__Prompt__
The records below are to be transcribed word for word.

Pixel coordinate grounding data
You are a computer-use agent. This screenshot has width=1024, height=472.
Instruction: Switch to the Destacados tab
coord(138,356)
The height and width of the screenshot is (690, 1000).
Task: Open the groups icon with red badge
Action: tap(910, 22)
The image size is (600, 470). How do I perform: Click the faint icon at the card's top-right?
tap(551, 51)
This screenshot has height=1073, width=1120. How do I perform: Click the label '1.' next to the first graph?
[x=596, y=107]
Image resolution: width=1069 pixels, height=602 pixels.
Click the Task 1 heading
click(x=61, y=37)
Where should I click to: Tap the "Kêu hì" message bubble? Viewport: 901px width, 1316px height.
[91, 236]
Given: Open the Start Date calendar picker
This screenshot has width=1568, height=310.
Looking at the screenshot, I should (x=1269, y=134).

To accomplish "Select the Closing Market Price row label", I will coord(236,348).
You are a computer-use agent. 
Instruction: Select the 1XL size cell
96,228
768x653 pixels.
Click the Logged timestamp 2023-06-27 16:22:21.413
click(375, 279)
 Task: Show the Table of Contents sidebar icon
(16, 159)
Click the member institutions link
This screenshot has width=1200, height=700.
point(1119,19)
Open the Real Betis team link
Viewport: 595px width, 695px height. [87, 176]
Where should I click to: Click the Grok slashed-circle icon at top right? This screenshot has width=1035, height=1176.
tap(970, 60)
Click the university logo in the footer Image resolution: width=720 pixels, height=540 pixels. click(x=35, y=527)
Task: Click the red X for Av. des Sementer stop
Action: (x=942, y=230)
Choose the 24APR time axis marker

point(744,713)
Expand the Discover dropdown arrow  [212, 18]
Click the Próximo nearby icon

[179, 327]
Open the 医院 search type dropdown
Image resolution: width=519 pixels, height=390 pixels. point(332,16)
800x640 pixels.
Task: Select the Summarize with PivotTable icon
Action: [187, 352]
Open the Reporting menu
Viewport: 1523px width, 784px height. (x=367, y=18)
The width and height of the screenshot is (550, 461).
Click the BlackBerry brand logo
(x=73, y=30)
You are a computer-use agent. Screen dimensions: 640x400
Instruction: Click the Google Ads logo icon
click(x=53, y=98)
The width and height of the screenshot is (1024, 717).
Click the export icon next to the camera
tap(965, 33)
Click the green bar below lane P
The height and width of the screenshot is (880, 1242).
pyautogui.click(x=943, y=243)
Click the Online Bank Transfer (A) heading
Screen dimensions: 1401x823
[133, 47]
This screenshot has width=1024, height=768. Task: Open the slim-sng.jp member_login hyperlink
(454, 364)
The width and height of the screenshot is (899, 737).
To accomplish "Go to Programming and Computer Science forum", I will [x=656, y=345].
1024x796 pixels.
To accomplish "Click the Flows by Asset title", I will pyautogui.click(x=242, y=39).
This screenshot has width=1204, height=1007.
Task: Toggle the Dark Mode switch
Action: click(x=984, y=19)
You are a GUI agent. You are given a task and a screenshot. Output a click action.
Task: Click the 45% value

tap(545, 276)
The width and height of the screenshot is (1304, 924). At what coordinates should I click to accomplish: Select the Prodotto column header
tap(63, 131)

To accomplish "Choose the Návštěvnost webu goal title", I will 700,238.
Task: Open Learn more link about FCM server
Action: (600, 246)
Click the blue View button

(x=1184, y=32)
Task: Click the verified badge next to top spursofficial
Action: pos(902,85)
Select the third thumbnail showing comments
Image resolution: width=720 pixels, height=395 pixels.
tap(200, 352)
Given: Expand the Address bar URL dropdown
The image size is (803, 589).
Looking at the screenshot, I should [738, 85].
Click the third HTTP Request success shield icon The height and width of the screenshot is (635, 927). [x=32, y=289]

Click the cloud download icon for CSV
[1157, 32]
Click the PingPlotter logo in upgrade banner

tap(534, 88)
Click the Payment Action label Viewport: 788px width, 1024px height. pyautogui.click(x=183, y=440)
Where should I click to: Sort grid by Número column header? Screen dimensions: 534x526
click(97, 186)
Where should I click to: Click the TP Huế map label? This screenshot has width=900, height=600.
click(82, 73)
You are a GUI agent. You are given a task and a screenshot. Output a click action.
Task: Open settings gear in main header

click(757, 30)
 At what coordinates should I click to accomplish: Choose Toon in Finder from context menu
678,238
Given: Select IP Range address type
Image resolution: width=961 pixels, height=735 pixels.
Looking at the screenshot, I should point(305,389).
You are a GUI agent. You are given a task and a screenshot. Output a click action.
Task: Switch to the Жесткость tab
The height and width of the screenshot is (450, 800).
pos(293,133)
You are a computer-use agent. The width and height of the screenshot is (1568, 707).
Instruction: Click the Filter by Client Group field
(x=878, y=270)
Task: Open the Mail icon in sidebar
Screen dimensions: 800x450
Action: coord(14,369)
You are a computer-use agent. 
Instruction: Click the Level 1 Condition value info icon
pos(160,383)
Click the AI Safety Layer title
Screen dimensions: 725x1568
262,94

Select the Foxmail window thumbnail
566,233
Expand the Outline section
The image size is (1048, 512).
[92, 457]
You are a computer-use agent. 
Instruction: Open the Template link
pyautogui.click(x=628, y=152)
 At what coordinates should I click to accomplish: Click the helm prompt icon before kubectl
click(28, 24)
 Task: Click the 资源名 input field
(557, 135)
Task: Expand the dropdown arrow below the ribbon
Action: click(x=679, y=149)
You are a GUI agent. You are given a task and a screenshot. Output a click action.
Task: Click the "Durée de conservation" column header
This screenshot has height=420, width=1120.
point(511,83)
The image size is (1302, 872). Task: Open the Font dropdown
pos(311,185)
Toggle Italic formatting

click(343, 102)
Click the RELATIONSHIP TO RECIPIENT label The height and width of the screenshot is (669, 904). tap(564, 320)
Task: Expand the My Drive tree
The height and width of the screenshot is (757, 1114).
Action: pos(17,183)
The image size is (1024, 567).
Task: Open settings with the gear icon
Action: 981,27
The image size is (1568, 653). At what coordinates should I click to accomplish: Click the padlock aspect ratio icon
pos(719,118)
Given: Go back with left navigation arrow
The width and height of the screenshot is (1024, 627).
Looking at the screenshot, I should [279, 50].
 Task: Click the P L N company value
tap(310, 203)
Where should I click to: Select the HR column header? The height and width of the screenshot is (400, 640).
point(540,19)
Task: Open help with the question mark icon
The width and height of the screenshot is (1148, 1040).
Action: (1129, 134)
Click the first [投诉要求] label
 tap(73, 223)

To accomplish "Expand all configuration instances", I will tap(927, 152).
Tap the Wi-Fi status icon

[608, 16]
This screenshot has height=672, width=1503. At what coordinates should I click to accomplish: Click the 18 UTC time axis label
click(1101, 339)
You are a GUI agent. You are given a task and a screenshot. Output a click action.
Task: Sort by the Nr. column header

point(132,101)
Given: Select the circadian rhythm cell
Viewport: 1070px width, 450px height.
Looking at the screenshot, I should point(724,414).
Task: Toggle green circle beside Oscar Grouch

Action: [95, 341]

__Result of the exercise__
You are a computer-use agent. This screenshot has width=1024, height=472.
Instruction: Switch to the Destacados tab
coord(138,356)
The height and width of the screenshot is (690, 1000).
Task: Open the groups icon with red badge
Action: tap(910, 22)
The image size is (600, 470). How do I perform: Click the faint icon at the card's top-right?
tap(551, 51)
This screenshot has height=1073, width=1120. How do I perform: Click the label '1.' next to the first graph?
[x=596, y=107]
Image resolution: width=1069 pixels, height=602 pixels.
Click the Task 1 heading
click(x=61, y=37)
Where should I click to: Tap the "Kêu hì" message bubble? Viewport: 901px width, 1316px height.
[91, 236]
Given: Open the Start Date calendar picker
This screenshot has width=1568, height=310.
Looking at the screenshot, I should (x=1269, y=134).

To accomplish "Select the Closing Market Price row label", I will coord(236,348).
You are a computer-use agent. 
Instruction: Select the 1XL size cell
96,228
768x653 pixels.
Click the Logged timestamp 2023-06-27 16:22:21.413
click(375, 279)
 Task: Show the Table of Contents sidebar icon
(16, 159)
Click the member institutions link
This screenshot has width=1200, height=700.
point(1119,19)
Open the Real Betis team link
Viewport: 595px width, 695px height. [87, 176]
Where should I click to: Click the Grok slashed-circle icon at top right? This screenshot has width=1035, height=1176.
tap(970, 60)
Click the university logo in the footer Image resolution: width=720 pixels, height=540 pixels. click(x=35, y=527)
Task: Click the red X for Av. des Sementer stop
Action: (x=942, y=230)
Choose the 24APR time axis marker

point(744,713)
Expand the Discover dropdown arrow  [212, 18]
Click the Próximo nearby icon

[179, 327]
Open the 医院 search type dropdown
Image resolution: width=519 pixels, height=390 pixels. point(332,16)
800x640 pixels.
Task: Select the Summarize with PivotTable icon
Action: [187, 352]
Open the Reporting menu
Viewport: 1523px width, 784px height. (x=367, y=18)
The width and height of the screenshot is (550, 461).
Click the BlackBerry brand logo
(x=73, y=30)
You are a computer-use agent. Screen dimensions: 640x400
Instruction: Click the Google Ads logo icon
click(x=53, y=98)
The width and height of the screenshot is (1024, 717).
Click the export icon next to the camera
tap(965, 33)
Click the green bar below lane P
The height and width of the screenshot is (880, 1242).
pyautogui.click(x=943, y=243)
Click the Online Bank Transfer (A) heading
Screen dimensions: 1401x823
[133, 47]
This screenshot has width=1024, height=768. Task: Open the slim-sng.jp member_login hyperlink
(454, 364)
The width and height of the screenshot is (899, 737).
To accomplish "Go to Programming and Computer Science forum", I will [x=656, y=345].
1024x796 pixels.
To accomplish "Click the Flows by Asset title", I will pyautogui.click(x=242, y=39).
This screenshot has width=1204, height=1007.
Task: Toggle the Dark Mode switch
Action: click(x=984, y=19)
You are a GUI agent. You are given a task and a screenshot. Output a click action.
Task: Click the 45% value

tap(545, 276)
The width and height of the screenshot is (1304, 924). At what coordinates should I click to accomplish: Select the Prodotto column header
tap(63, 131)

To accomplish "Choose the Návštěvnost webu goal title", I will 700,238.
Task: Open Learn more link about FCM server
Action: (600, 246)
Click the blue View button

(x=1184, y=32)
Task: Click the verified badge next to top spursofficial
Action: pos(902,85)
Select the third thumbnail showing comments
Image resolution: width=720 pixels, height=395 pixels.
tap(200, 352)
Given: Expand the Address bar URL dropdown
The image size is (803, 589).
Looking at the screenshot, I should [738, 85].
Click the third HTTP Request success shield icon The height and width of the screenshot is (635, 927). [x=32, y=289]

Click the cloud download icon for CSV
[1157, 32]
Click the PingPlotter logo in upgrade banner

tap(534, 88)
Click the Payment Action label Viewport: 788px width, 1024px height. pyautogui.click(x=183, y=440)
Where should I click to: Sort grid by Número column header? Screen dimensions: 534x526
click(97, 186)
Where should I click to: Click the TP Huế map label? This screenshot has width=900, height=600.
click(82, 73)
You are a GUI agent. You are given a task and a screenshot. Output a click action.
Task: Open settings gear in main header

click(757, 30)
 At what coordinates should I click to accomplish: Choose Toon in Finder from context menu
678,238
Given: Select IP Range address type
Image resolution: width=961 pixels, height=735 pixels.
Looking at the screenshot, I should point(305,389).
You are a GUI agent. You are given a task and a screenshot. Output a click action.
Task: Switch to the Жесткость tab
The height and width of the screenshot is (450, 800).
pos(293,133)
You are a computer-use agent. The width and height of the screenshot is (1568, 707).
Instruction: Click the Filter by Client Group field
(x=878, y=270)
Task: Open the Mail icon in sidebar
Screen dimensions: 800x450
Action: coord(14,369)
You are a computer-use agent. 
Instruction: Click the Level 1 Condition value info icon
pos(160,383)
Click the AI Safety Layer title
Screen dimensions: 725x1568
262,94

Select the Foxmail window thumbnail
566,233
Expand the Outline section
The image size is (1048, 512).
[92, 457]
You are a computer-use agent. 
Instruction: Open the Template link
pyautogui.click(x=628, y=152)
 At what coordinates should I click to accomplish: Click the helm prompt icon before kubectl
click(28, 24)
 Task: Click the 资源名 input field
(557, 135)
Task: Expand the dropdown arrow below the ribbon
Action: click(x=679, y=149)
You are a GUI agent. You are given a task and a screenshot. Output a click action.
Task: Click the "Durée de conservation" column header
This screenshot has height=420, width=1120.
point(511,83)
The image size is (1302, 872). Task: Open the Font dropdown
pos(311,185)
Toggle Italic formatting

click(343, 102)
Click the RELATIONSHIP TO RECIPIENT label The height and width of the screenshot is (669, 904). tap(564, 320)
Task: Expand the My Drive tree
The height and width of the screenshot is (757, 1114).
Action: pos(17,183)
The image size is (1024, 567).
Task: Open settings with the gear icon
Action: 981,27
The image size is (1568, 653). At what coordinates should I click to accomplish: Click the padlock aspect ratio icon
pos(719,118)
Given: Go back with left navigation arrow
The width and height of the screenshot is (1024, 627).
Looking at the screenshot, I should [279, 50].
 Task: Click the P L N company value
tap(310, 203)
Where should I click to: Select the HR column header? The height and width of the screenshot is (400, 640).
point(540,19)
Task: Open help with the question mark icon
The width and height of the screenshot is (1148, 1040).
Action: (1129, 134)
Click the first [投诉要求] label
 tap(73, 223)

To accomplish "Expand all configuration instances", I will tap(927, 152).
Tap the Wi-Fi status icon

[608, 16]
This screenshot has height=672, width=1503. At what coordinates should I click to accomplish: Click the 18 UTC time axis label
click(1101, 339)
You are a GUI agent. You are given a task and a screenshot. Output a click action.
Task: Sort by the Nr. column header

point(132,101)
Given: Select the circadian rhythm cell
Viewport: 1070px width, 450px height.
Looking at the screenshot, I should point(724,414).
Task: Toggle green circle beside Oscar Grouch

Action: [95, 341]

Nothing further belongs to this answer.